#### Prompt:
In the bullying prevention program description, what are the names of the two composite students who speak in the video?

(Source passage begins)

Licensed K–12 Bullying Prevention & SEL Program
A Pathway to S.T.R.I.D.E. — The Two Hallways is a documentary-style educational program that doesn't lecture students about bullying. It asks them to recognize it. Built on peer-reviewed neuroscience. Designed for Grades K–12.
Educational Resource — Not Therapy or Counseling | J. Collins Restoration Group LLC
What This Is
The Two Hallways is a 4-minute documentary-style video in which two composite students — Collins and Marie — speak in their own voices about chronic social exclusion and cyberbullying.
The video does not lecture. It witnesses. And it comes with a complete, turnkey bullying prevention resource program — everything a school needs to deploy, facilitate, and measure impact, all in one place.
This is a supplemental educational resource. It is not therapy, counseling, or mental health treatment. Schools retain full responsibility for mandatory reporting and counseling services.

(Source passage ends)
(Provided information begins)

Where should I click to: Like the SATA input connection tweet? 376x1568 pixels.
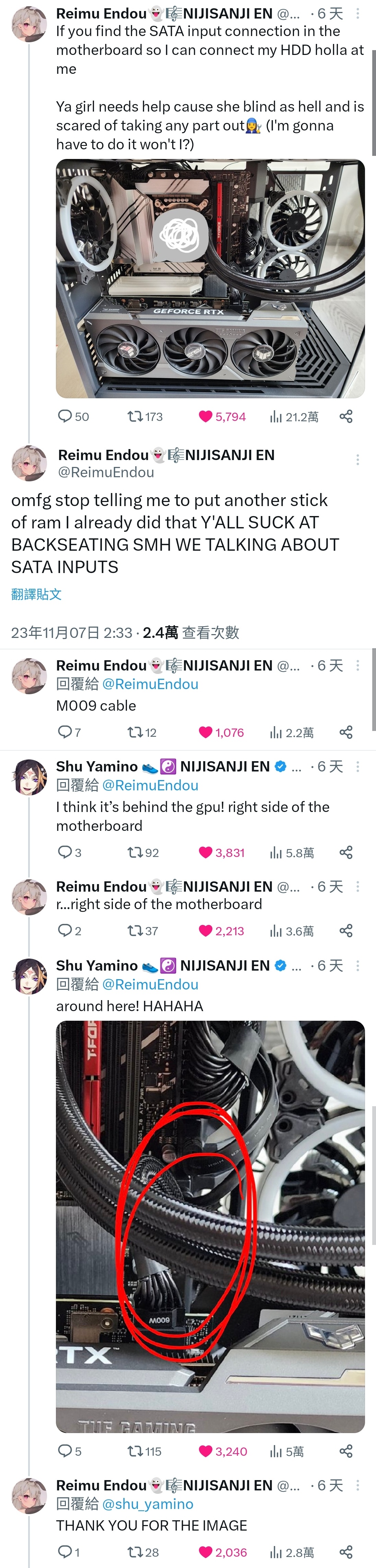pos(222,417)
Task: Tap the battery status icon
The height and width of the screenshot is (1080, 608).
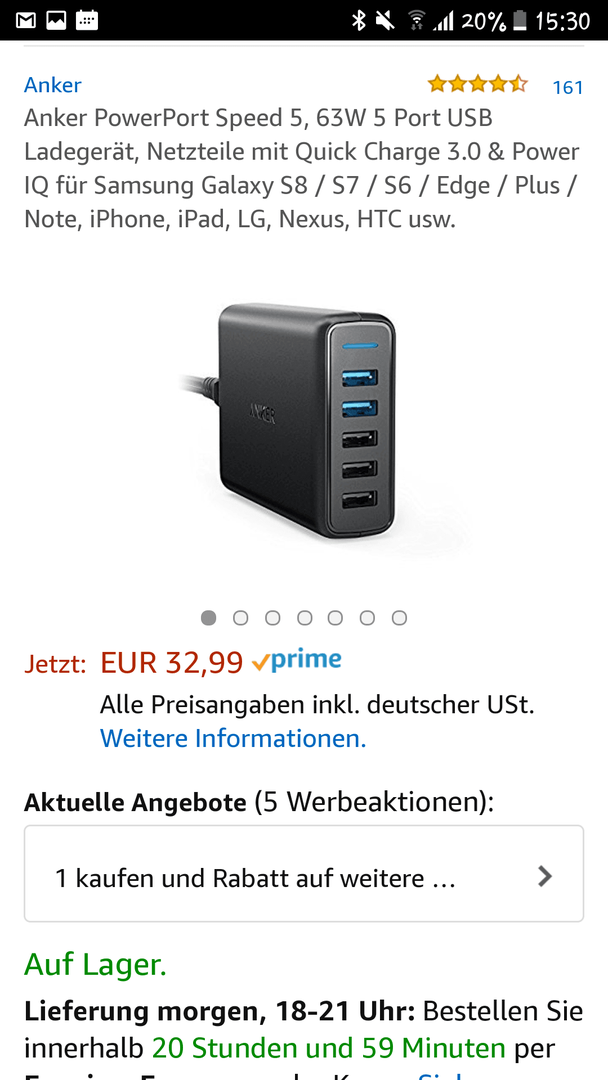Action: (520, 21)
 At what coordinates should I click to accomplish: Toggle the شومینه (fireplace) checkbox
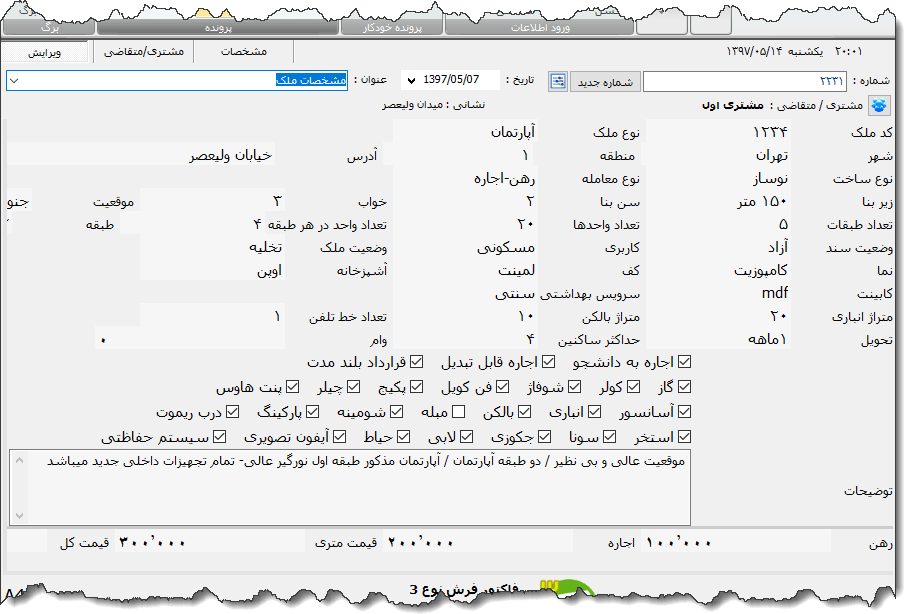395,410
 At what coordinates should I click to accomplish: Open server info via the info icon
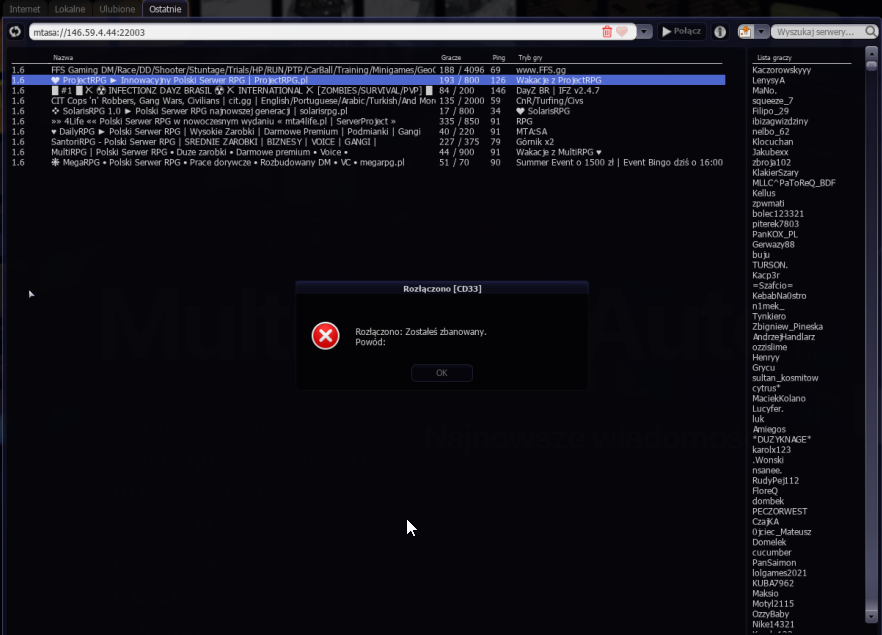click(x=719, y=31)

(Provided information ends)

#### Response box:
Collins and Marie